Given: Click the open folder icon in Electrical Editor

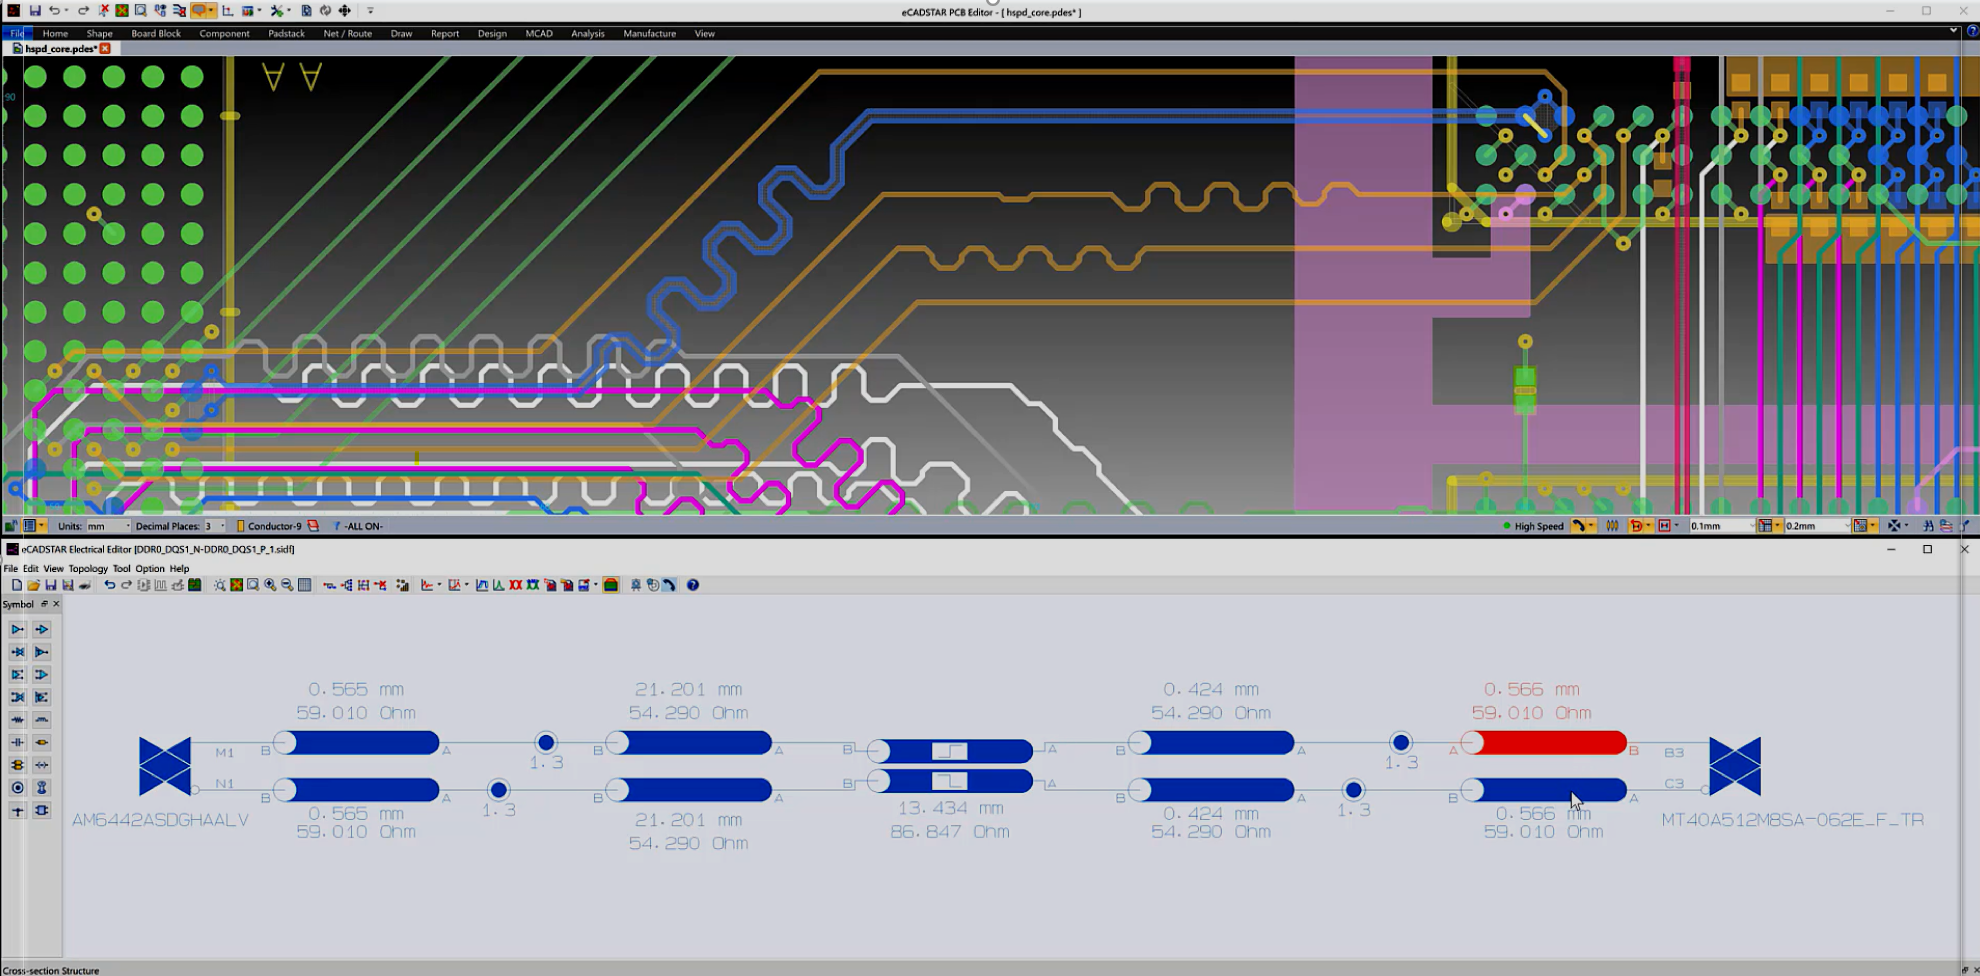Looking at the screenshot, I should (x=33, y=585).
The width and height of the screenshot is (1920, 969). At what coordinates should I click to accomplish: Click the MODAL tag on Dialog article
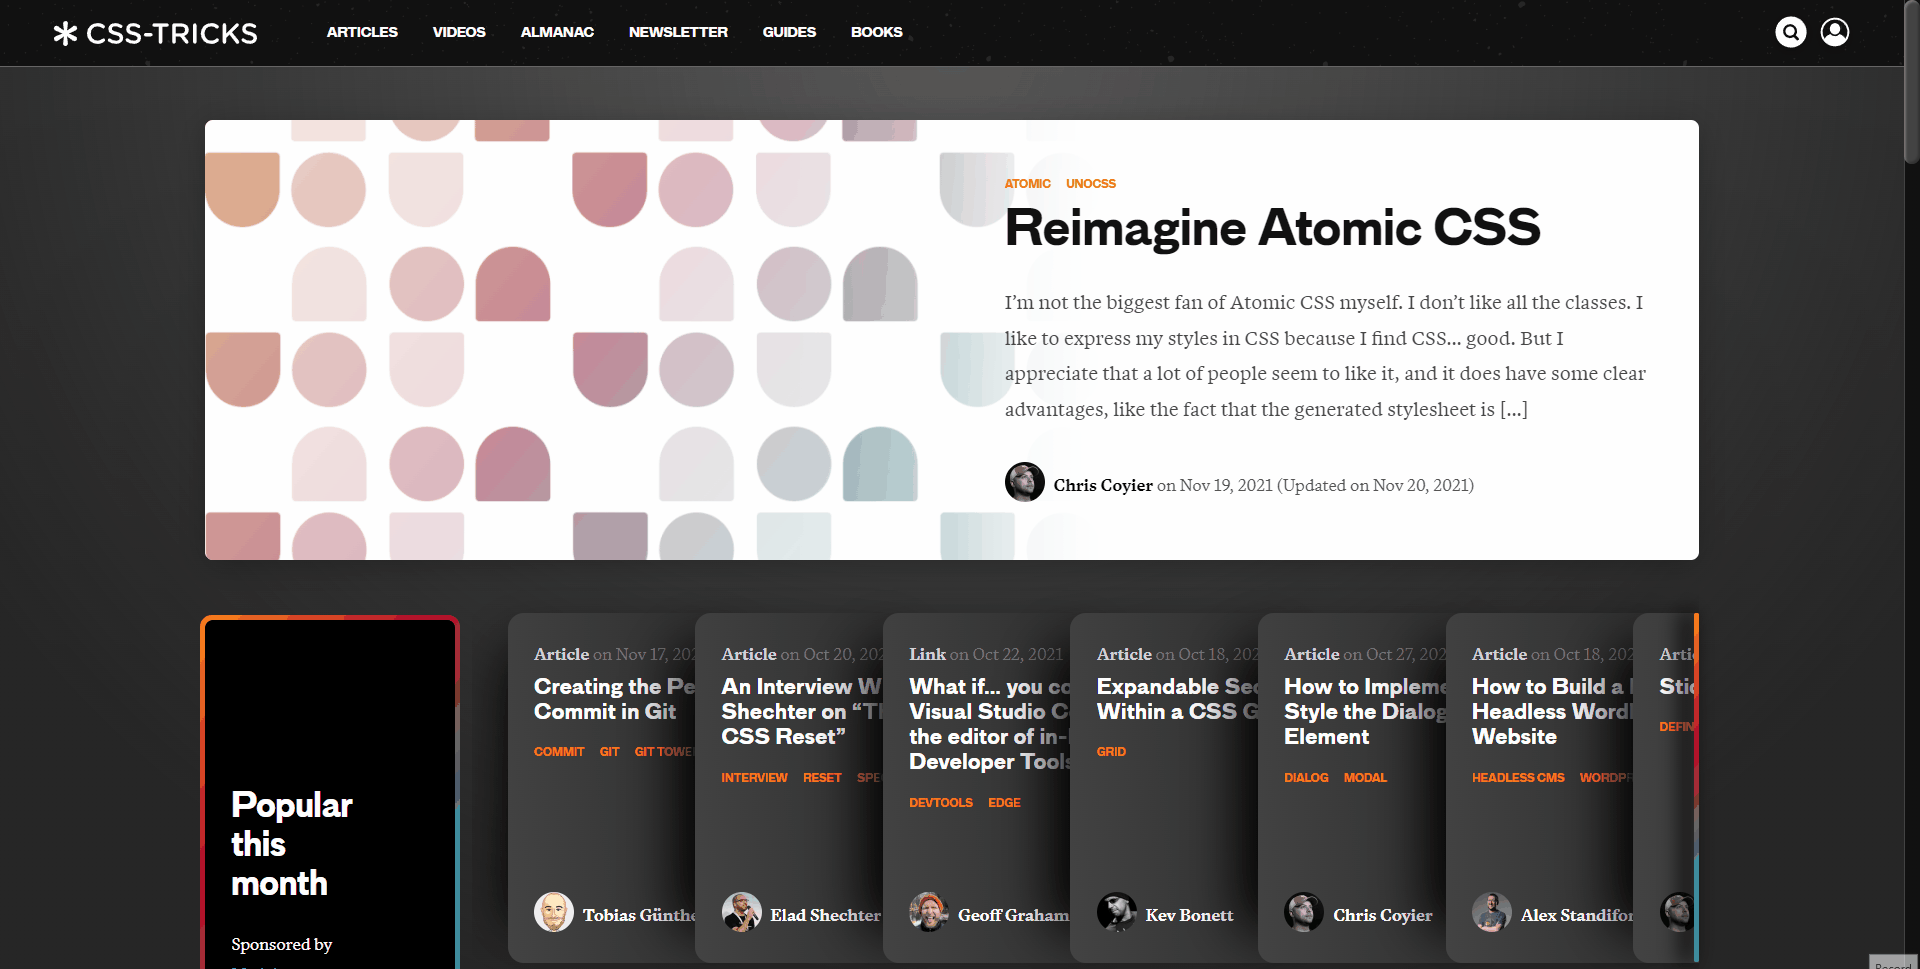coord(1365,778)
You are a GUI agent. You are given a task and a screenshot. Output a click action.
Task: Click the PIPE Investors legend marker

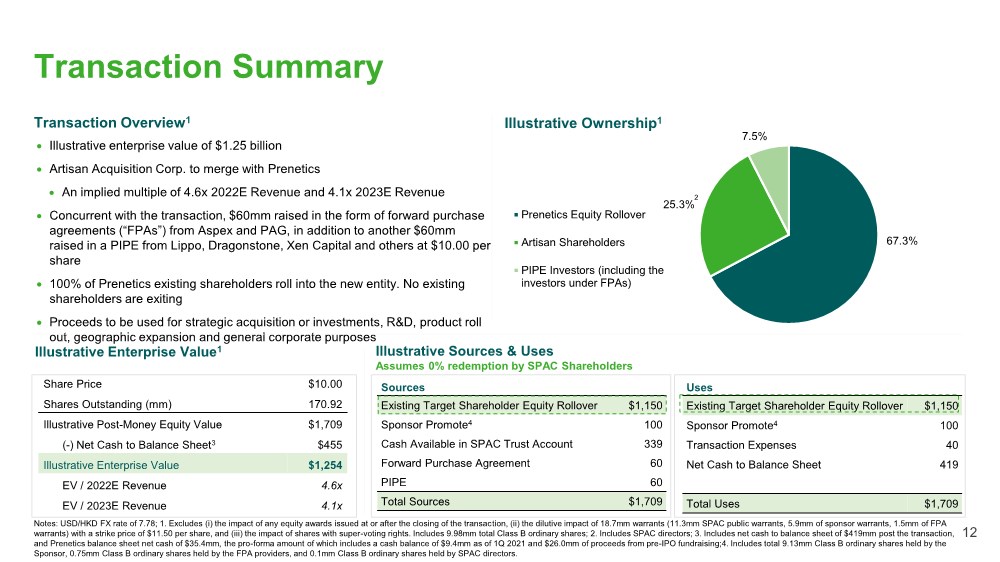tap(516, 270)
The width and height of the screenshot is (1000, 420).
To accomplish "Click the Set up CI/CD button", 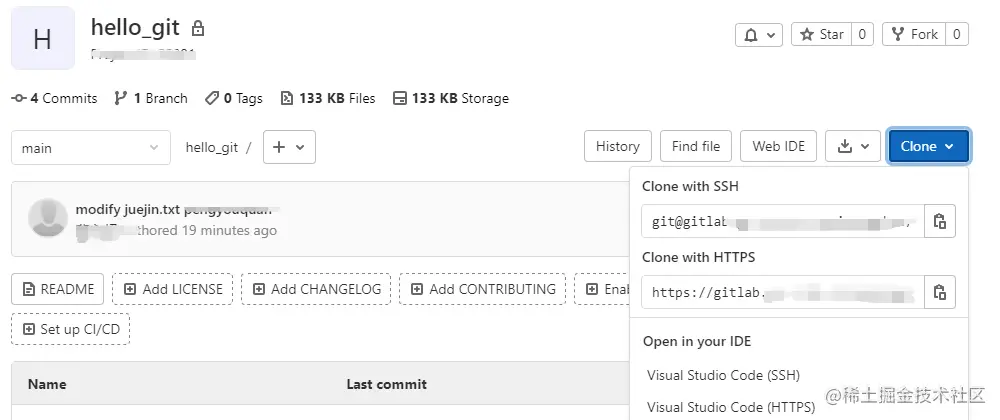I will pos(70,329).
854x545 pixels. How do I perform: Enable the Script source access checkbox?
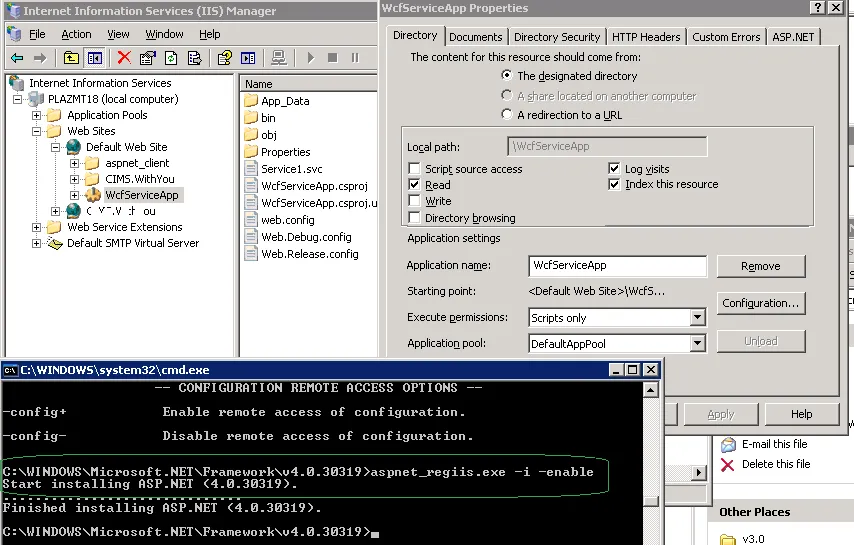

+++++

■ TASK STATEMENT ■
Every line from the first line of the entries above through the line with "You are a GUI" must be repeated exactly, and pictures must not be.

■ RESPONSE AREA ■
Given: Click the open folder icon in Electrical Editor

Looking at the screenshot, I should (x=33, y=585).
The width and height of the screenshot is (1920, 969). At what coordinates should I click to accomplish: Click the MODAL tag on Dialog article
coord(1365,778)
You are a GUI agent. You are given a task and a screenshot. Output a click action.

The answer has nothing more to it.